Fragmento dado –
Haber revelado en un caso -Zaillian- y sancionado en dos -Spielberg y Trueba- la maestría de tres maestros del oficio de hacer cine, convierte a esta edición de los premios de Hollywood en un acontecimiento serio, aunque tenga capítulos que se acerquen a la farsa o al amaño. Por ejemplo, la niña neozelandesa premiada por su trabajo en El piano es muy expresiva, desenvuelta y está dotada para la actuación, pero hacer con ella un ejercicio de paternalismo a costa del emocionante desgarro de Rosie Pérez en Fearless y del mejor momento de Emma Thompson en toda su carrera -la escena del segundo juicio en En el nombre del padre- parece una caricatura, que convierte a una ceremonia adulta en un festejo colegial de fin de curso.

Datos guardados –
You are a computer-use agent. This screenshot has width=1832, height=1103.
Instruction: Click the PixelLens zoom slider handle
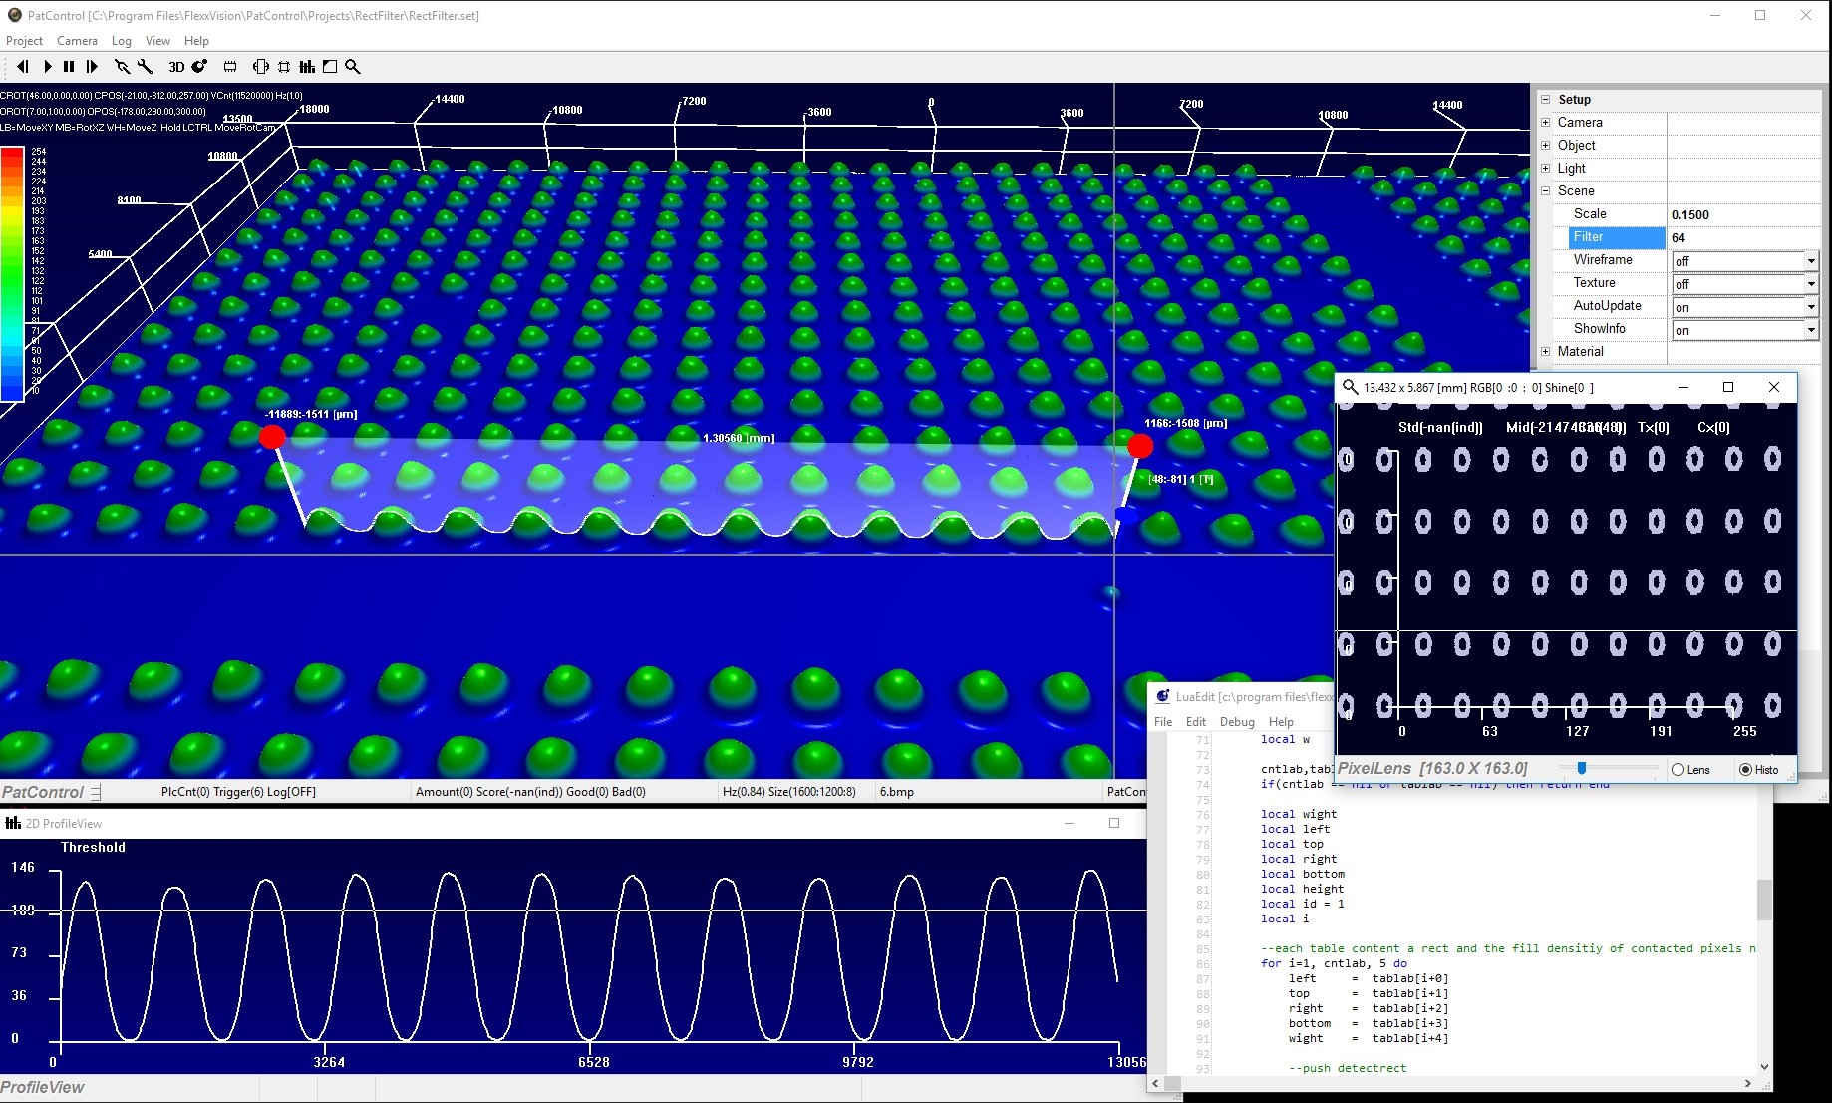click(x=1582, y=768)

Tarea –
¿Qué escena señala el fragmento sobre los premios de Hollywood como el mejor momento de Emma Thompson en toda su carrera? El material va aparte y no tiene relación con el fragmento.

Resultado abajo –
La escena del segundo juicio en En el nombre del padre.